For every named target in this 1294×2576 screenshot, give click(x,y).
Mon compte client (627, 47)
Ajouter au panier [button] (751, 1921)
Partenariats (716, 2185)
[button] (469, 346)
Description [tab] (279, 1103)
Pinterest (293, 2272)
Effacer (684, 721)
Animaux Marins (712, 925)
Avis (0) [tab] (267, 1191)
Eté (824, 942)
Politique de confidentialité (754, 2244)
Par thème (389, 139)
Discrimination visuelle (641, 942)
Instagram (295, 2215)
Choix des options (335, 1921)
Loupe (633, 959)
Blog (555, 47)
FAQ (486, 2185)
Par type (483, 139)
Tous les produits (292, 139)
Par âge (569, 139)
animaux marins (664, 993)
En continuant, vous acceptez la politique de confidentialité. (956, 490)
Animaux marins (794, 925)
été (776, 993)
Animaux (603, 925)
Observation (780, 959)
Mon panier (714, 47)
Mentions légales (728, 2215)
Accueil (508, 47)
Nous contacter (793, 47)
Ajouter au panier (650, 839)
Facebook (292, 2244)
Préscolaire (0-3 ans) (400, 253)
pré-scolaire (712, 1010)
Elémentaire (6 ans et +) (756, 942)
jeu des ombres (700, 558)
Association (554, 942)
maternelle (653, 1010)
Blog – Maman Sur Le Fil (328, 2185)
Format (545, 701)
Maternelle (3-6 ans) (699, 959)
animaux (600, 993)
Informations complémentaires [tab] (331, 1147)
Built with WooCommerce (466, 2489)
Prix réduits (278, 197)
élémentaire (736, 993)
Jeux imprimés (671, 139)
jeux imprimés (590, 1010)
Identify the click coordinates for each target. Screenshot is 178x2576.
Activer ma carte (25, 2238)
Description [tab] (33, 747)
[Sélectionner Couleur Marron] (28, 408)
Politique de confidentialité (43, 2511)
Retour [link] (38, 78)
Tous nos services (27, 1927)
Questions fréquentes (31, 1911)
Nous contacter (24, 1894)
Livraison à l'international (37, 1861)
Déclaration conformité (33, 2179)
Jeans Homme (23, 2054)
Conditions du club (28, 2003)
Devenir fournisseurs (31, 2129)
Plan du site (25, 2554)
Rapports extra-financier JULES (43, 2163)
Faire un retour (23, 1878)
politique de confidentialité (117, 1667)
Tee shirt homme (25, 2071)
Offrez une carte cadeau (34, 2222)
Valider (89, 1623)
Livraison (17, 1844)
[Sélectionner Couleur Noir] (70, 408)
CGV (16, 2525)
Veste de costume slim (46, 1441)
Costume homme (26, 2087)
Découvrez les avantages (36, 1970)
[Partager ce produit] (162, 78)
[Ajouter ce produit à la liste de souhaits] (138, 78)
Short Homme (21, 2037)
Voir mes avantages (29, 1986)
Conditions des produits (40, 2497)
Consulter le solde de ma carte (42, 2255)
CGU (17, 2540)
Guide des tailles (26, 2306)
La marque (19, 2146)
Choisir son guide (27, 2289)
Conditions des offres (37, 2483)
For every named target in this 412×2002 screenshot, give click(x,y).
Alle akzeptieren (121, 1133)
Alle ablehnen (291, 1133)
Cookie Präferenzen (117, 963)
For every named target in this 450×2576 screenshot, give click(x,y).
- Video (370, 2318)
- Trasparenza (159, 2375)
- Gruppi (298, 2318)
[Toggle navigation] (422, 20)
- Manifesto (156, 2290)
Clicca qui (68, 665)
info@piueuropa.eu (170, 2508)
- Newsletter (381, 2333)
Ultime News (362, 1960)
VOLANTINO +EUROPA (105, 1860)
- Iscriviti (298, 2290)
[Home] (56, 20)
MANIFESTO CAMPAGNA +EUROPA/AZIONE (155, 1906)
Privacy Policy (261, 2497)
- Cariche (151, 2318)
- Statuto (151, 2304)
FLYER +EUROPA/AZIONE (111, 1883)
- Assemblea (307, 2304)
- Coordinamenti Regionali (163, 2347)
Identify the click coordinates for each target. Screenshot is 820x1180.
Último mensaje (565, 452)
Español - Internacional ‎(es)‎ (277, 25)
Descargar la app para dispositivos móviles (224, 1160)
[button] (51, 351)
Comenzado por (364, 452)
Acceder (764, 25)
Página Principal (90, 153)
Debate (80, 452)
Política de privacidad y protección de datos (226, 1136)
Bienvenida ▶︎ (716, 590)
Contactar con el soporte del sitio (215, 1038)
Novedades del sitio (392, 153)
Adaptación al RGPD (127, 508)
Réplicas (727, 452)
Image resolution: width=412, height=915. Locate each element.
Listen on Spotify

● ● ● ● ●

→ About this task
Restate every record above, exactly, in full.

→ Worked solution
For every named target in this 1294×2576 screenshot, give click(x,y).
Mon compte client (627, 47)
Ajouter au panier [button] (751, 1921)
Partenariats (716, 2185)
[button] (469, 346)
Description [tab] (279, 1103)
Pinterest (293, 2272)
Effacer (684, 721)
Animaux Marins (712, 925)
Avis (0) [tab] (267, 1191)
Eté (824, 942)
Politique de confidentialité (754, 2244)
Par thème (389, 139)
Discrimination visuelle (641, 942)
Instagram (295, 2215)
Choix des options (335, 1921)
Loupe (633, 959)
Blog (555, 47)
FAQ (486, 2185)
Par type (483, 139)
Tous les produits (292, 139)
Par âge (569, 139)
animaux marins (664, 993)
En continuant, vous acceptez la politique de confidentialité. (956, 490)
Animaux marins (794, 925)
été (776, 993)
Animaux (603, 925)
Observation (780, 959)
Mon panier (714, 47)
Mentions légales (728, 2215)
Accueil (508, 47)
Nous contacter (793, 47)
Ajouter au panier (650, 839)
Facebook (292, 2244)
Préscolaire (0-3 ans) (400, 253)
pré-scolaire (712, 1010)
Elémentaire (6 ans et +) (756, 942)
jeu des ombres (700, 558)
Association (554, 942)
maternelle (653, 1010)
Blog – Maman Sur Le Fil (328, 2185)
Format (545, 701)
Maternelle (3-6 ans) (699, 959)
animaux (600, 993)
Informations complémentaires [tab] (331, 1147)
Built with WooCommerce (466, 2489)
Prix réduits (278, 197)
élémentaire (736, 993)
Jeux imprimés (671, 139)
jeux imprimés (590, 1010)
Identify the click coordinates for each target. Screenshot is 178x2576.
Activer ma carte (25, 2238)
Description [tab] (33, 747)
[Sélectionner Couleur Marron] (28, 408)
Politique de confidentialité (43, 2511)
Retour [link] (38, 78)
Tous nos services (27, 1927)
Questions fréquentes (31, 1911)
Nous contacter (24, 1894)
Livraison à l'international (37, 1861)
Déclaration conformité (33, 2179)
Jeans Homme (23, 2054)
Conditions du club (28, 2003)
Devenir fournisseurs (31, 2129)
Plan du site (25, 2554)
Rapports extra-financier JULES (43, 2163)
Faire un retour (23, 1878)
politique de confidentialité (117, 1667)
Tee shirt homme (25, 2071)
Offrez une carte cadeau (34, 2222)
Valider (89, 1623)
Livraison (17, 1844)
[Sélectionner Couleur Noir] (70, 408)
CGV (16, 2525)
Veste de costume slim (46, 1441)
Costume homme (26, 2087)
Découvrez les avantages (36, 1970)
[Partager ce produit] (162, 78)
[Ajouter ce produit à la liste de souhaits] (138, 78)
Short Homme (21, 2037)
Voir mes avantages (29, 1986)
Conditions des produits (40, 2497)
Consulter le solde de ma carte (42, 2255)
CGU (17, 2540)
Guide des tailles (26, 2306)
La marque (19, 2146)
Choisir son guide (27, 2289)
Conditions des offres (37, 2483)
For every named target in this 412×2002 screenshot, give click(x,y).
Alle akzeptieren (121, 1133)
Alle ablehnen (291, 1133)
Cookie Präferenzen (117, 963)
For every named target in this 450×2576 screenshot, give click(x,y).
- Video (370, 2318)
- Trasparenza (159, 2375)
- Gruppi (298, 2318)
[Toggle navigation] (422, 20)
- Manifesto (156, 2290)
Clicca qui (68, 665)
info@piueuropa.eu (170, 2508)
- Newsletter (381, 2333)
Ultime News (362, 1960)
VOLANTINO +EUROPA (105, 1860)
- Iscriviti (298, 2290)
[Home] (56, 20)
MANIFESTO CAMPAGNA +EUROPA/AZIONE (155, 1906)
Privacy Policy (261, 2497)
- Cariche (151, 2318)
- Statuto (151, 2304)
FLYER +EUROPA/AZIONE (111, 1883)
- Assemblea (307, 2304)
- Coordinamenti Regionali (163, 2347)
Identify the click coordinates for each target. Screenshot is 820x1180.
Último mensaje (565, 452)
Español - Internacional ‎(es)‎ (277, 25)
Descargar la app para dispositivos móviles (224, 1160)
[button] (51, 351)
Comenzado por (364, 452)
Acceder (764, 25)
Página Principal (90, 153)
Debate (80, 452)
Política de privacidad y protección de datos (226, 1136)
Bienvenida ▶︎ (716, 590)
Contactar con el soporte del sitio (215, 1038)
Novedades del sitio (392, 153)
Adaptación al RGPD (127, 508)
Réplicas (727, 452)
Image resolution: width=412, height=915. Locate each element.
Listen on Spotify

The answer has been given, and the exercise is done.